__DOCUMENT TEXT__:
----------
4. “Holman-Moody: The Legendary Race Team” By Tom Cotter and Al Pearce - With The NASCAR Hall of Fame finding a permanent home in Charlotte, North Carolina recently, it seems appropriate that I should review a book about one of the legendary shrines to auto racing in the Charlotte area that predated NASCAR’s Hall by almost 50 years. “Holman-Moody: The Legendary Race Team” is a 240 page time capsule…chock full of photographs, anecdotes, quotes and statistics about the legendary men and machines wearing the famous flying eagle…intertwined lower case “h” and “m,”…Competition Proven…decals… that did battle on racetracks around the world.

“Humpy” Wheeler in his Foreword writes, “Holman-Moody was to motorsports what the Packers are to the NFL, the Brooklyn Dodgers to baseball, and the Celtics to basketball. Whether it was the Mulsanne Straight at Le Mans, or the red clay corners of the Spartanburg Fairgrounds, they proved they could make anything on wheels move very fast.”

Who were John Holman and Ralph Moody? They certainly looked like an “Odd Couple.” (Laurel and Hardy or perhaps Drew Carey and Jim Carrey?) They could be “Jekyll and Hyde.” Tom Cotter does not write about the duo’s numerous battles. “Holman was an organizational genius and relentless taskmaster; Moody was a mechanic who knew how to get every last ounce of speed out of a car.”

Holman-Moody fielded cars for a who’s who of some of racing’s
greatest drivers: Marvin Panch, (17 wins), Curtis Turner, (17), Dick Hutcherson, (14), Junior Johnson, (50), Cale Yarborough, (83), Fred Lorenzen, (26), Ned Jarrett, (50), and A.J. Foyt, (7). Those were just the 1965 drivers! They represent 264 NASCAR Cup victories between them. Mario Andretti won the 1967 Daytona 500 for Holman-Moody. Dan Gurney, Parnelli Jones, Johnny Rutherford, Bobby Unser and Jimmy Clark drove their stock cars. So did Bobby and Donnie Allison and Tiny Lund. Swede Savage and Dave MacDonald wheeled the “Competition Proven” stout stock cars…and died at Indy in much more fragile open-wheelers for other teams. David Pearson won two NASCAR Cup Championships for John and Ralph in 1968 and 1969. 1971 was Holman-Moody’s last full season in NASCAR.
----------
__DATA EXTRACTS__:
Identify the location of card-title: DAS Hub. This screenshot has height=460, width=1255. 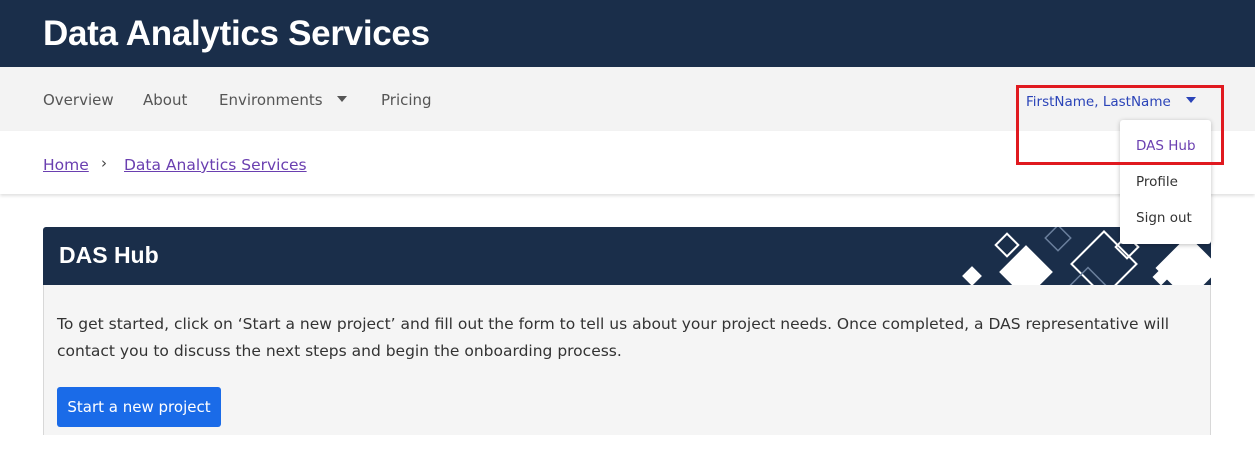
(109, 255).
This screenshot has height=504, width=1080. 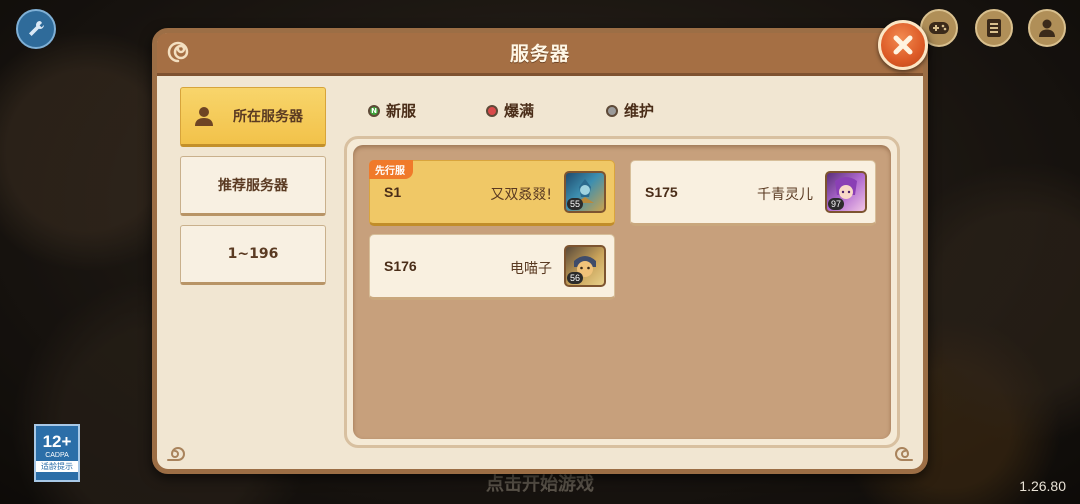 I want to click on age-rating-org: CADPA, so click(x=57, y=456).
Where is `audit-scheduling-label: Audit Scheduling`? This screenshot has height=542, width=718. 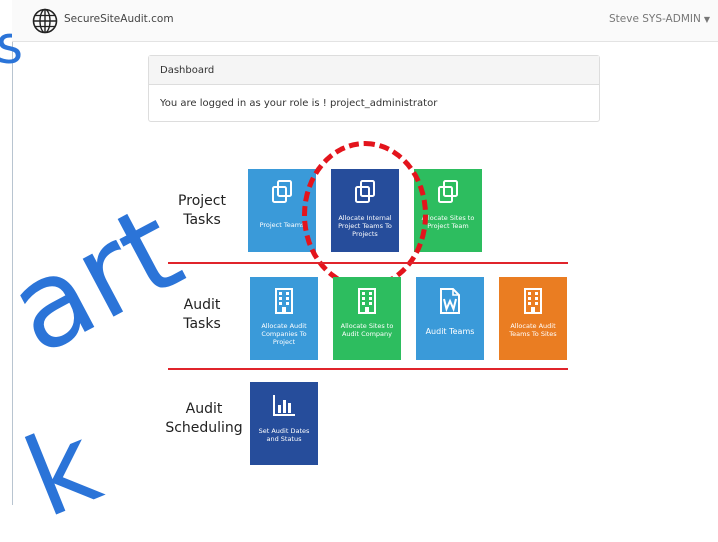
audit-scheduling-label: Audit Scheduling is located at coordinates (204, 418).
----------
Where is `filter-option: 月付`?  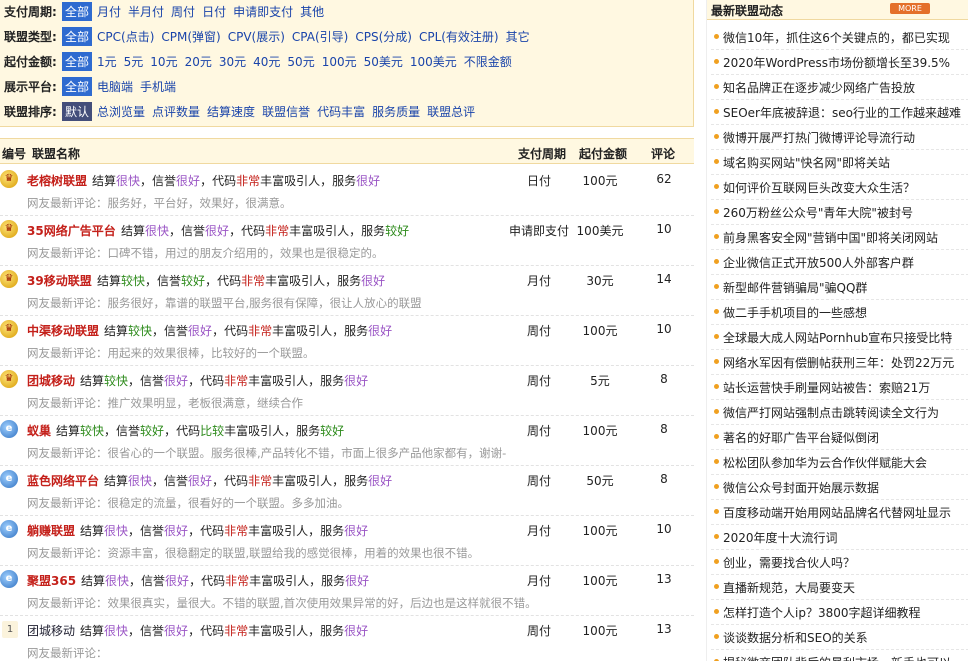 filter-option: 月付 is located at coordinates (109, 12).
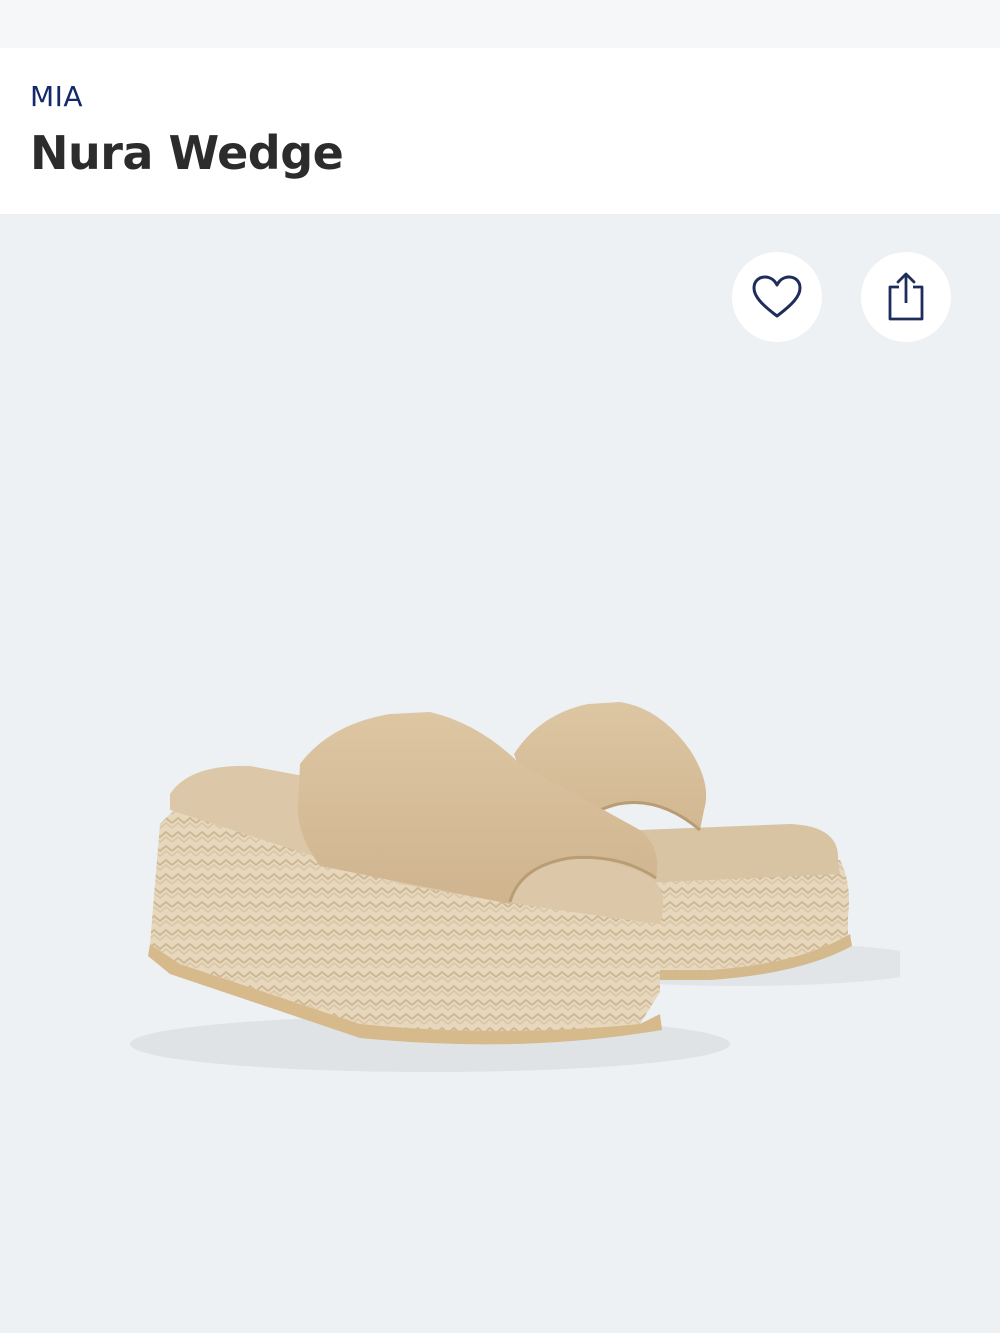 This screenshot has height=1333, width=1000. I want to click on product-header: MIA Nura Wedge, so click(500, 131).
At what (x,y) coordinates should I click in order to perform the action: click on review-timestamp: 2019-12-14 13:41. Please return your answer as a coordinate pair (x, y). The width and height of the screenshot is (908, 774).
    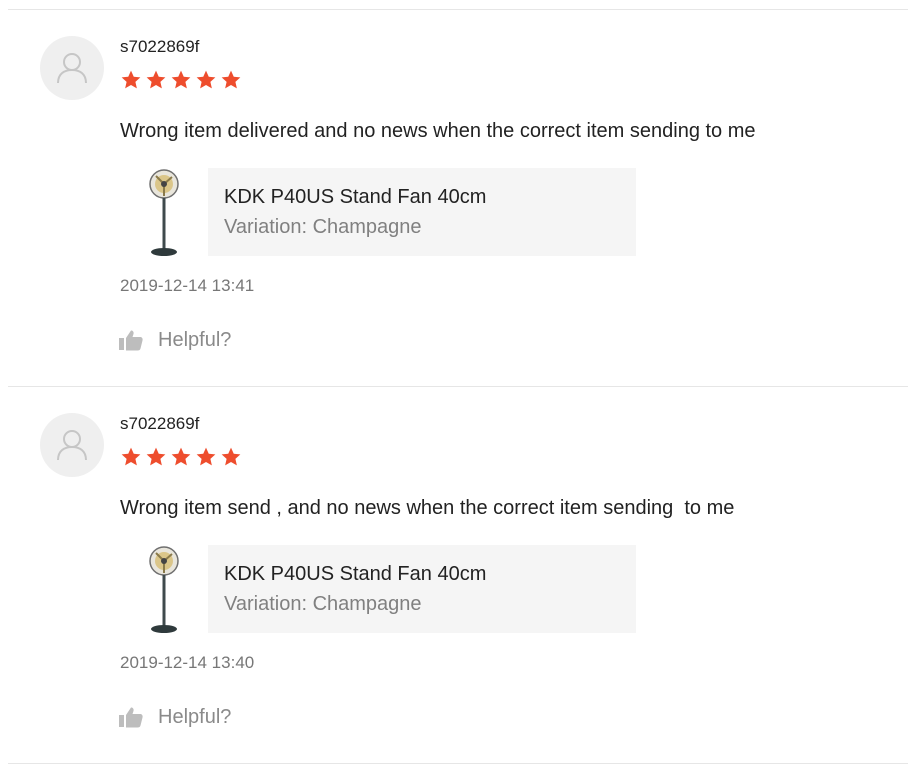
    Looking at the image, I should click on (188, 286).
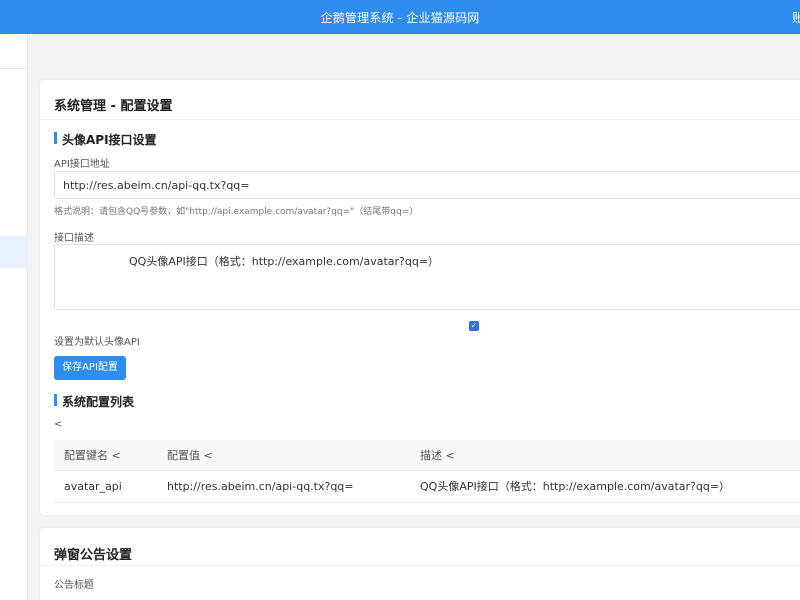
----------
__PROBLEM TO SOLVE__: In the book review above, condense the paragraph beginning "Holman-Moody fielded cars" into a short bulleted list that keeps its main facts.

__TASK ANSWER__:
- 1965 drivers: Marvin Panch (17 wins), Curtis Turner (17), Dick Hutcherson (14), Junior Johnson (50), Cale Yarborough (83), Fred Lorenzen (26), Ned Jarrett (50) and A.J. Foyt (7), with 264 NASCAR Cup victories between them
- Mario Andretti won the 1967 Daytona 500 for Holman-Moody
- Other drivers of its stock cars: Dan Gurney, Parnelli Jones, Johnny Rutherford, Bobby Unser, Jimmy Clark, Bobby and Donnie Allison, and Tiny Lund
- Swede Savage and Dave MacDonald drove its stock cars and died at Indy in open-wheelers for other teams
- David Pearson won NASCAR Cup Championships for the team in 1968 and 1969
- 1971 was Holman-Moody's last full NASCAR season